◆ INSTRUCTIONS FOR THE TASK
Copy the entries character for character.

(GIVEN DATA Opens)

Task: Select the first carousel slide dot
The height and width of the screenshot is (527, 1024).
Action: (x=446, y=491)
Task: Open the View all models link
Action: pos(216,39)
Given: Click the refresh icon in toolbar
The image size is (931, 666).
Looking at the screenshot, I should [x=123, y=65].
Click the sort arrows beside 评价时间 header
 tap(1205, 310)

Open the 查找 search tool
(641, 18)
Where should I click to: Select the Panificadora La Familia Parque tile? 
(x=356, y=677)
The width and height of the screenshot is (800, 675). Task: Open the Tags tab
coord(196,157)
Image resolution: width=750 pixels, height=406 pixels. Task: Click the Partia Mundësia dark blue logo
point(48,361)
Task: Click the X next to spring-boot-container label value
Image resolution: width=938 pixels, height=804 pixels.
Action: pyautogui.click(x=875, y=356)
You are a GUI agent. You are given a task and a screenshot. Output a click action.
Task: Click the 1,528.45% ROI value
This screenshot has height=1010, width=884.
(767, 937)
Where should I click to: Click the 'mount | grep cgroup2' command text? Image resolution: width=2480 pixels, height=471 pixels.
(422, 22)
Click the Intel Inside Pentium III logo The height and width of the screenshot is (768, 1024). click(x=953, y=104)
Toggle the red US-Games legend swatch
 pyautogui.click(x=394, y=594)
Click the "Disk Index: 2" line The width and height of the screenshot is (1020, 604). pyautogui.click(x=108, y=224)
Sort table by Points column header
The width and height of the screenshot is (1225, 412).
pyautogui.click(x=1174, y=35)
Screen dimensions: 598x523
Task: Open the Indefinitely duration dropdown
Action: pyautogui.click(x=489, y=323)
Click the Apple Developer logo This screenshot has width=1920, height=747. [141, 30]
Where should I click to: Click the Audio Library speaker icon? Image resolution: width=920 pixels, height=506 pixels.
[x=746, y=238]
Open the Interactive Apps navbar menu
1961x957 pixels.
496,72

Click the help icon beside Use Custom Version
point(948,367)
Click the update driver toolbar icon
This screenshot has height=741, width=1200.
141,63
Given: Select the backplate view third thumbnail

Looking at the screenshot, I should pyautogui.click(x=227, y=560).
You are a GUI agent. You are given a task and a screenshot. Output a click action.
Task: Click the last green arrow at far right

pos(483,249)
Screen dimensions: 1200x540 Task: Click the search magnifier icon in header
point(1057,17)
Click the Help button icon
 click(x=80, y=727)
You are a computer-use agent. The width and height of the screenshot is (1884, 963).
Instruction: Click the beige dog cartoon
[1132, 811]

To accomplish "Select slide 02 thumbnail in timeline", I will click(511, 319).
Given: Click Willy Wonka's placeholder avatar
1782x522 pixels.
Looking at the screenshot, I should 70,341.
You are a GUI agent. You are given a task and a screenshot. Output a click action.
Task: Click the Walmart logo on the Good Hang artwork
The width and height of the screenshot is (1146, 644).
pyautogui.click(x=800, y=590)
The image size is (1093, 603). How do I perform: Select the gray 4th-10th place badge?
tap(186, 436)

(GIVEN DATA Closes)

◆ RESULT BELOW
Task: Select the first carousel slide dot
The height and width of the screenshot is (527, 1024).
Action: (x=446, y=491)
Task: Open the View all models link
Action: pos(216,39)
Given: Click the refresh icon in toolbar
The image size is (931, 666).
Looking at the screenshot, I should [x=123, y=65].
Click the sort arrows beside 评价时间 header
 tap(1205, 310)

Open the 查找 search tool
(641, 18)
Where should I click to: Select the Panificadora La Familia Parque tile? 
(x=356, y=677)
The width and height of the screenshot is (800, 675). Task: Open the Tags tab
coord(196,157)
Image resolution: width=750 pixels, height=406 pixels. Task: Click the Partia Mundësia dark blue logo
point(48,361)
Task: Click the X next to spring-boot-container label value
Image resolution: width=938 pixels, height=804 pixels.
Action: pyautogui.click(x=875, y=356)
You are a GUI agent. You are given a task and a screenshot. Output a click action.
Task: Click the 1,528.45% ROI value
This screenshot has height=1010, width=884.
(767, 937)
Where should I click to: Click the 'mount | grep cgroup2' command text? Image resolution: width=2480 pixels, height=471 pixels.
(422, 22)
Click the Intel Inside Pentium III logo The height and width of the screenshot is (768, 1024). click(x=953, y=104)
Toggle the red US-Games legend swatch
 pyautogui.click(x=394, y=594)
Click the "Disk Index: 2" line The width and height of the screenshot is (1020, 604). pyautogui.click(x=108, y=224)
Sort table by Points column header
The width and height of the screenshot is (1225, 412).
pyautogui.click(x=1174, y=35)
Screen dimensions: 598x523
Task: Open the Indefinitely duration dropdown
Action: pyautogui.click(x=489, y=323)
Click the Apple Developer logo This screenshot has width=1920, height=747. [141, 30]
Where should I click to: Click the Audio Library speaker icon? Image resolution: width=920 pixels, height=506 pixels.
[x=746, y=238]
Open the Interactive Apps navbar menu
1961x957 pixels.
496,72

Click the help icon beside Use Custom Version
point(948,367)
Click the update driver toolbar icon
This screenshot has height=741, width=1200.
141,63
Given: Select the backplate view third thumbnail

Looking at the screenshot, I should pyautogui.click(x=227, y=560).
You are a GUI agent. You are given a task and a screenshot. Output a click action.
Task: Click the last green arrow at far right

pos(483,249)
Screen dimensions: 1200x540 Task: Click the search magnifier icon in header
point(1057,17)
Click the Help button icon
 click(x=80, y=727)
You are a computer-use agent. The width and height of the screenshot is (1884, 963).
Instruction: Click the beige dog cartoon
[1132, 811]

To accomplish "Select slide 02 thumbnail in timeline", I will click(511, 319).
Given: Click Willy Wonka's placeholder avatar
1782x522 pixels.
Looking at the screenshot, I should 70,341.
You are a GUI agent. You are given a task and a screenshot. Output a click action.
Task: Click the Walmart logo on the Good Hang artwork
The width and height of the screenshot is (1146, 644).
pyautogui.click(x=800, y=590)
The image size is (1093, 603). How do I perform: Select the gray 4th-10th place badge?
tap(186, 436)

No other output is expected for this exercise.